Zunächst gilt der Grund, der für alle Männerdomänen gilt: Man reicht sich den Kelch untereinander weiter. Ein Muster, das einfach noch nicht durchbrochen wurde. Andererseits beobachte ich, dass Frauen im Kabarett sehr schnell in eine bestimmte Rolle gedrängt werden und diese auch teilweise selbst annehmen. Leider bedient diese oft genau die Klischees, von denen wir uns versuchen zu verabschieden: hilflos, dümmlich, hysterisch, männer- bzw. schokonarrisch, einkaufssüchtig. Selbst wenn es als emanzipiert verkauft wird, ist es meist dennoch schrill im Ton. Die Frauenrollen können dann wie Karikaturen wirken und geben selten Einblicke in wie das Leben für viele Frauen tatsächlich ist.

„Frauen dürfen sich in vielen Lebensbereichen weniger Fehler oder Menschlichkeiten erlauben, um Wertschätzung für ihr Können zu bekommen.“

Elli Bauer, Kabarettistin

Ich denke, dass es Frauen generell schwerer fällt mit etwas Unfertigem aufzutreten, da sie definitiv schneller und stärker negativ beurteilt werden. Frauen dürfen sich in vielen Lebensbereichen weniger Fehler oder Menschlichkeiten erlauben, um Wertschätzung für ihr Können zu bekommen. Männer hingegen arbeiten oft eher nach dem Schau-ma-mal-Prinzip und stellen sich einfach auf die Bühne.
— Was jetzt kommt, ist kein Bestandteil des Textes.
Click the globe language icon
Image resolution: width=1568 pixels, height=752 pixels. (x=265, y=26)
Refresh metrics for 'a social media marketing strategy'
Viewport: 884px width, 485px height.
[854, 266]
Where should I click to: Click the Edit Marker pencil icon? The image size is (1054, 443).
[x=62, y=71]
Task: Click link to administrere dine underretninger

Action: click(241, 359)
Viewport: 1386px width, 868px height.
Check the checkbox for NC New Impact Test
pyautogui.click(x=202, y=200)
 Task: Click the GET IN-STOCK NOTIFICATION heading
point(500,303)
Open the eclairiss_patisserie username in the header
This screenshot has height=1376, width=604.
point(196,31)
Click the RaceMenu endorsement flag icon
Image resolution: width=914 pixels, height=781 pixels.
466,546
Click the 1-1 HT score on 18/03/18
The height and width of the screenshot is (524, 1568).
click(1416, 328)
Eines ist ganz klar: Kabarett ist nicht nur Gabe sondern, wie alle Bühnenkünste, eindeutig auch Übungssache. Üben heißt in diesem Fall sich einfach auf die Bühne stellen und zu reden beginnen. Meiner Erfahrung nach machen das Männer unbedarfter als Frauen, werden somit schneller besser und treten öfter auf. Generell missfällt mir diese Situation natürlich, da sie nicht ausgewogen und geschlechterbezogen ist. Ich selbst kann aus meinen persönlichen Erfahrungen aber nichts Negatives berichten. Ich bin mir meiner Sache aber auch sehr sicher.

Du singst etwa über Frauenarzt-Besuche. Wie wählst du deine Themen aus?
Die Themen meiner Lieder und meines Programms an sich sind immer Erfahrungen oder Beobachtungen, die ich selbst gemacht habe. Dementsprechend authentisch kann ich dann auch darüber berichten. Ich lege auch gern ein Augenmerk auf Dinge, die sehr viele Menschen betreffen, über die aber eher selten gesprochen wird.  In meinem Programm ist auch Politisches dabei.

Wie bist du zum Kabarett gekommen?
Als Halbschottin bin ich mit sehr viel britischer Comedy aufgewachsen und habe es immer schon geliebt. Vor allem die sogenannte observational comedy. Ich habe immer schon gerne Leute zum Lachen gebracht und auch immer schon gerne Musik gemacht. Irgendwann habe ich dann beides kombiniert und habe mich damit auf die Bühne getraut – und das gleich beim Kleinkunstvogel 2013. Als Test quasi, ob irgendwen interessiert, was ich darbiete. Als ich dann im Finale nur knapp den Publikumsvogel nicht gewann, war mir klar, dass das was werden könnte.